AIM OF THE TASK: Where a line of the entries below includes the string "computer", count it. Give only the resulting number.

+--

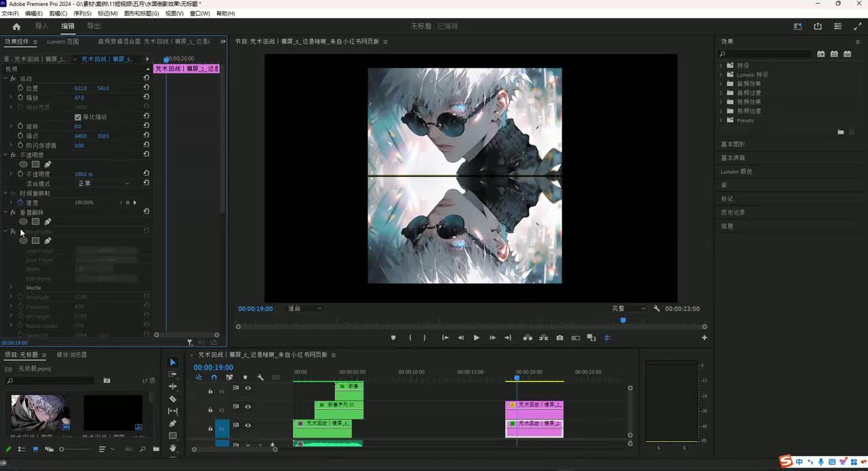Open the Export (导出) workspace
This screenshot has width=868, height=471.
pyautogui.click(x=94, y=26)
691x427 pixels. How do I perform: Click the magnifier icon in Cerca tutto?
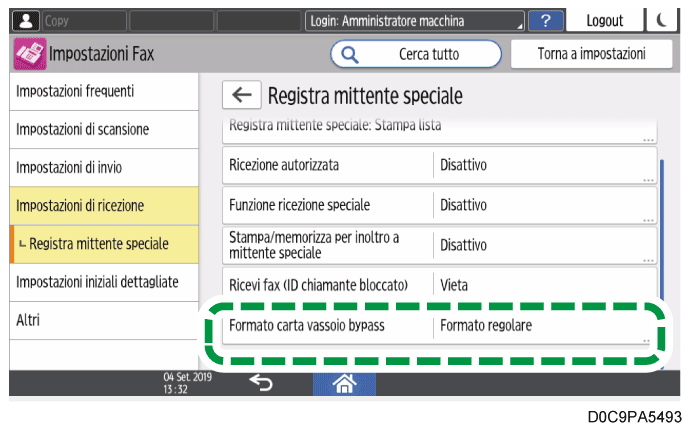tap(351, 54)
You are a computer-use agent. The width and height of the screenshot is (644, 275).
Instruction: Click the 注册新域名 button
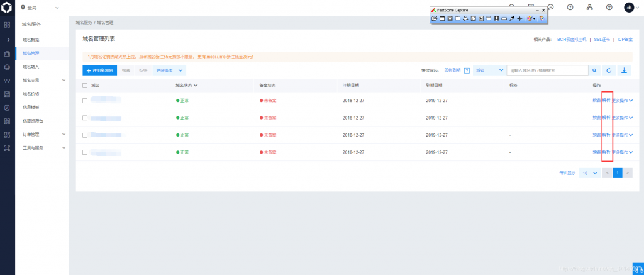[x=99, y=70]
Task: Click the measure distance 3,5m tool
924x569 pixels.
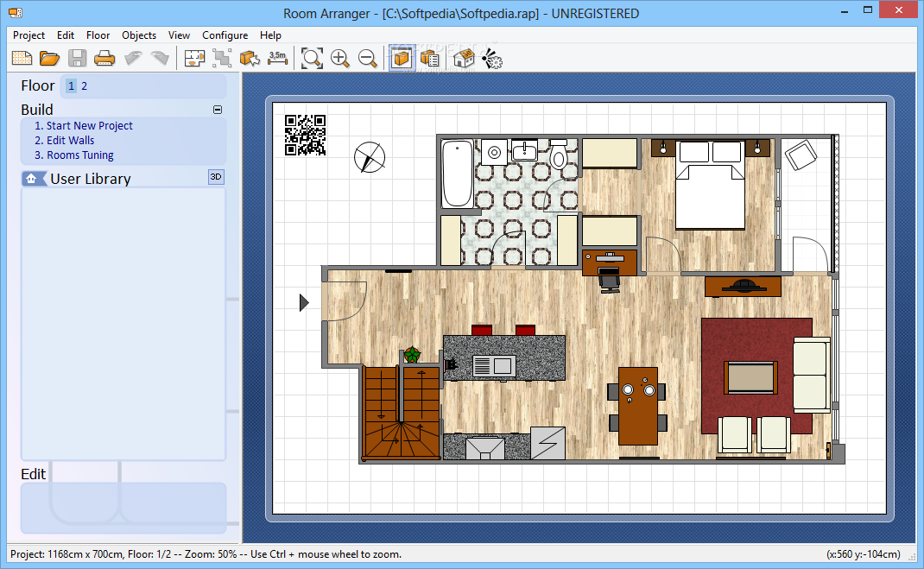Action: pos(277,59)
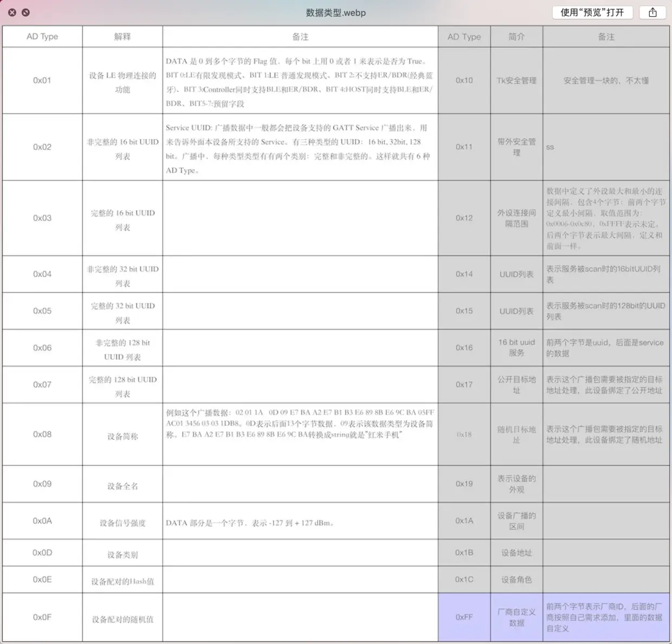
Task: Select the 非完整的 16 bit UUID 列表 cell
Action: (x=122, y=147)
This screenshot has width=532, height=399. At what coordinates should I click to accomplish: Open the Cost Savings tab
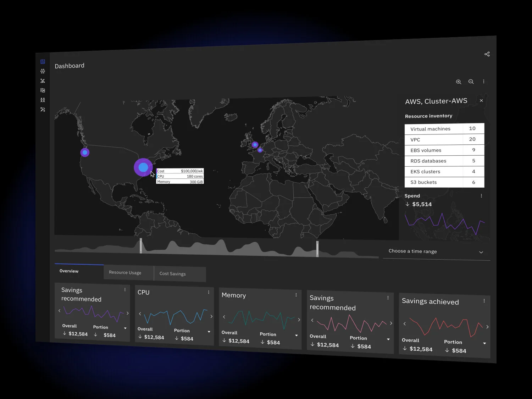click(172, 273)
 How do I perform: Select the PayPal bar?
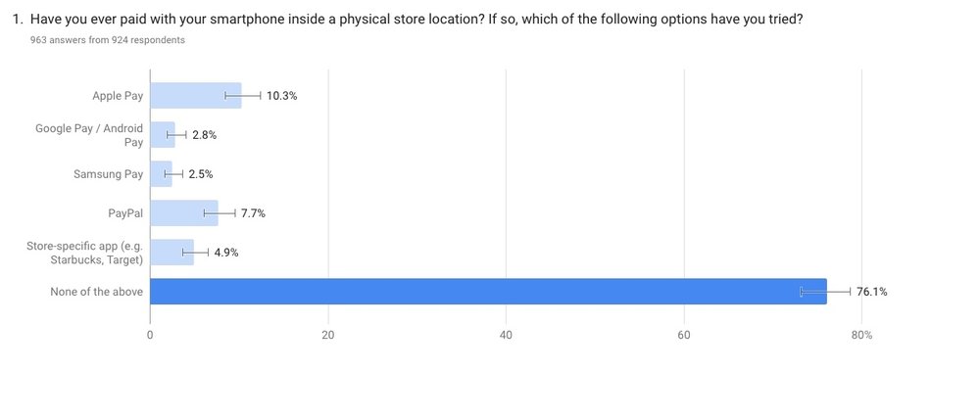click(184, 213)
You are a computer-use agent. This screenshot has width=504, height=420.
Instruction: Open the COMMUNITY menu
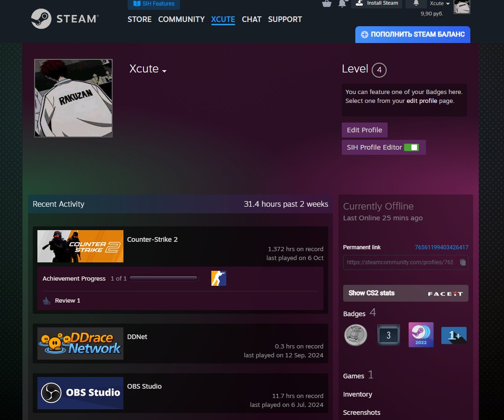coord(181,19)
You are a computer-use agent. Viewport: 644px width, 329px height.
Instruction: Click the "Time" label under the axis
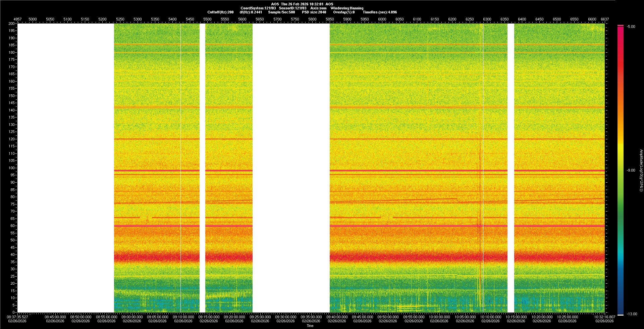[310, 326]
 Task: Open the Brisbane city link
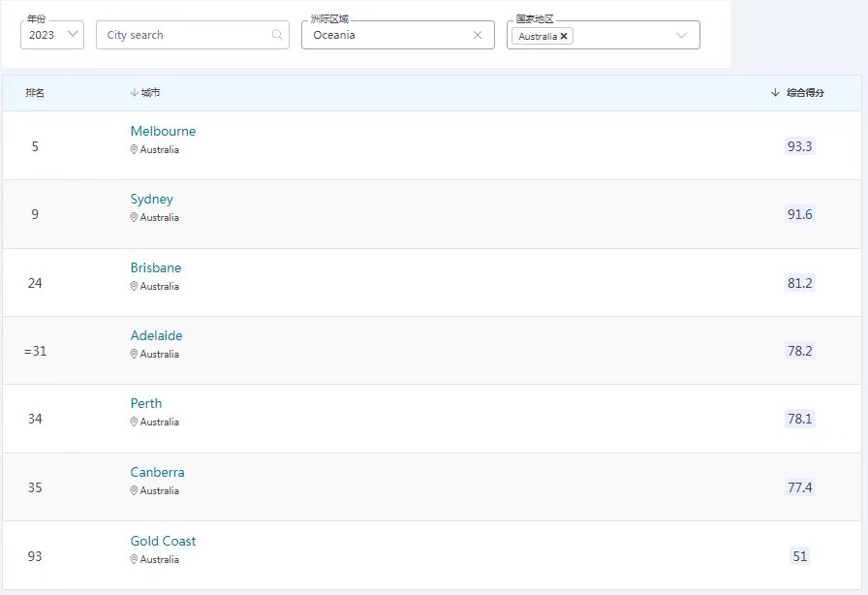[x=155, y=267]
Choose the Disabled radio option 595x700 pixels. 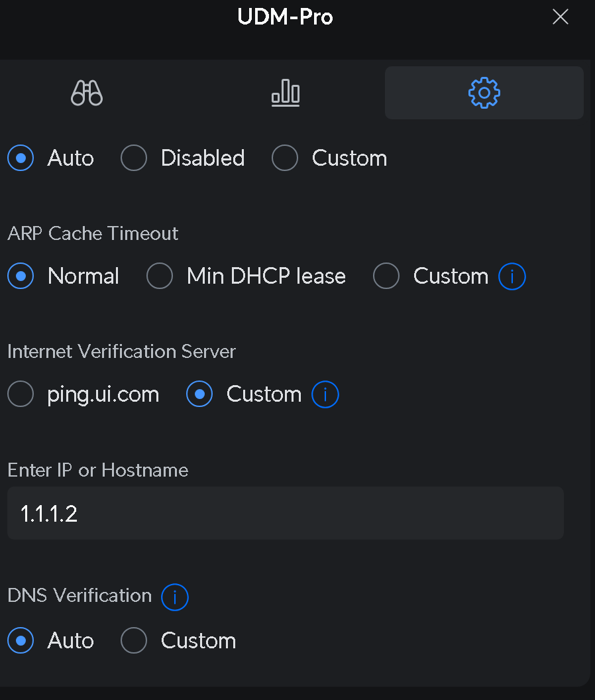(x=134, y=158)
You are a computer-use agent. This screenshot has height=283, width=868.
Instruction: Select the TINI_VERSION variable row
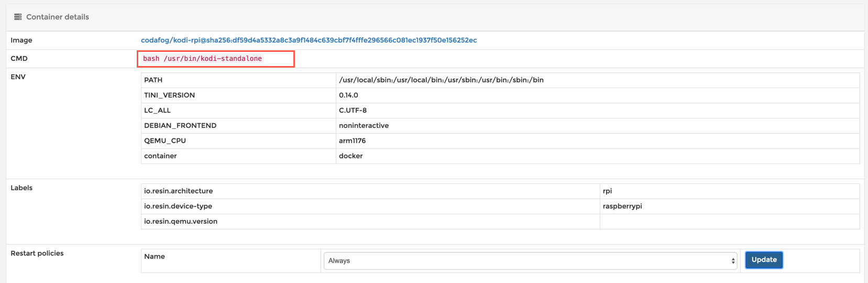[x=169, y=95]
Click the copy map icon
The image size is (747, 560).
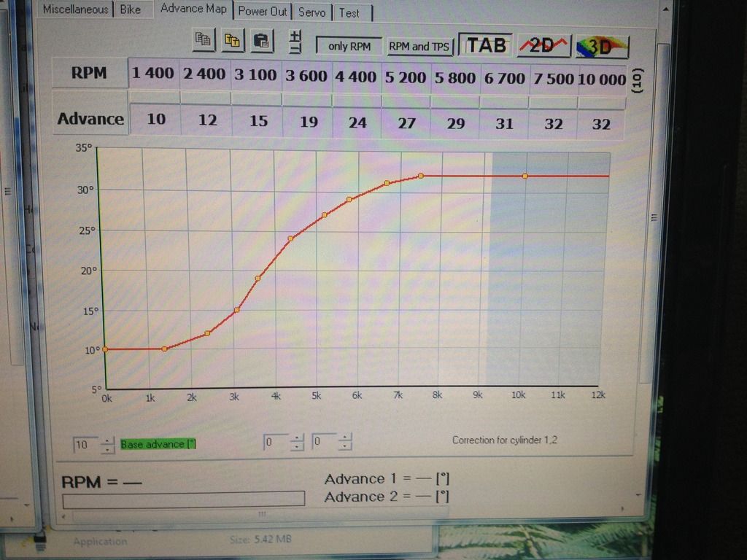point(204,40)
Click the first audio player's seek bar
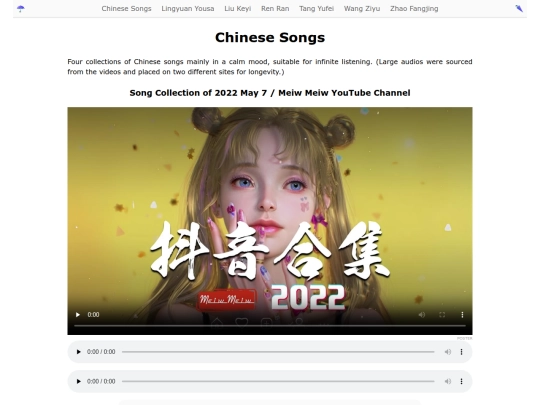540x405 pixels. [278, 352]
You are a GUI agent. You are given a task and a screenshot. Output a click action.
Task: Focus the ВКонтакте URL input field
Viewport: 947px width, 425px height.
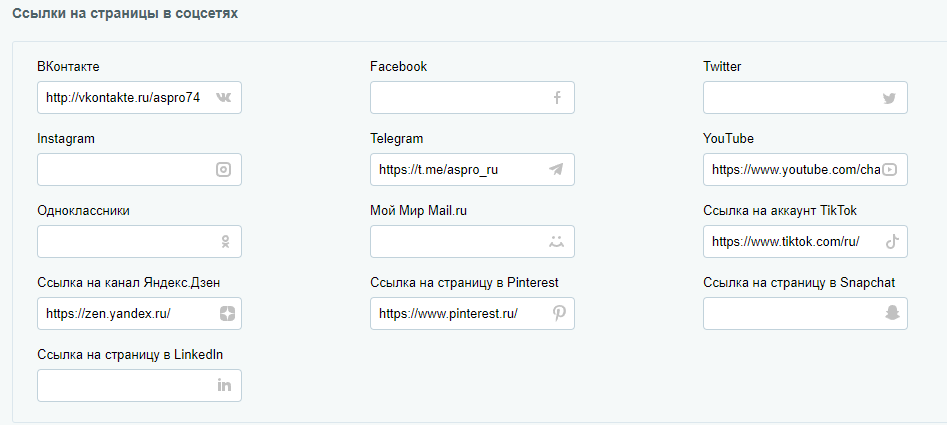140,97
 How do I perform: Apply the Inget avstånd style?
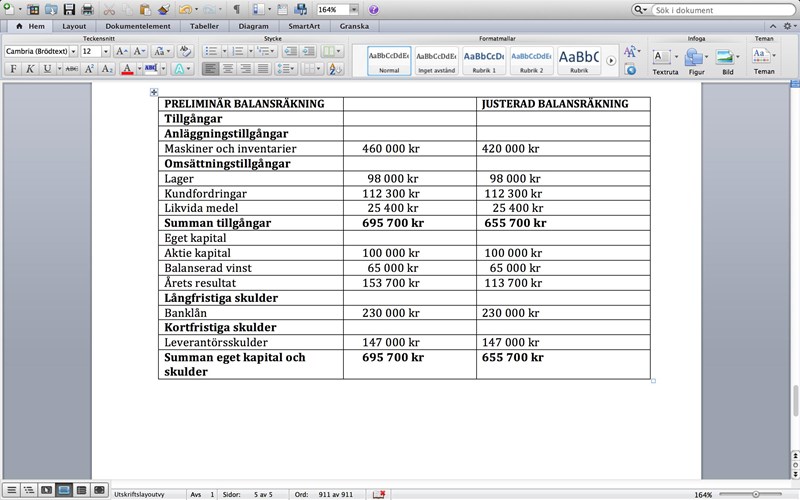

+--

COMPLETED EXERCISE: 4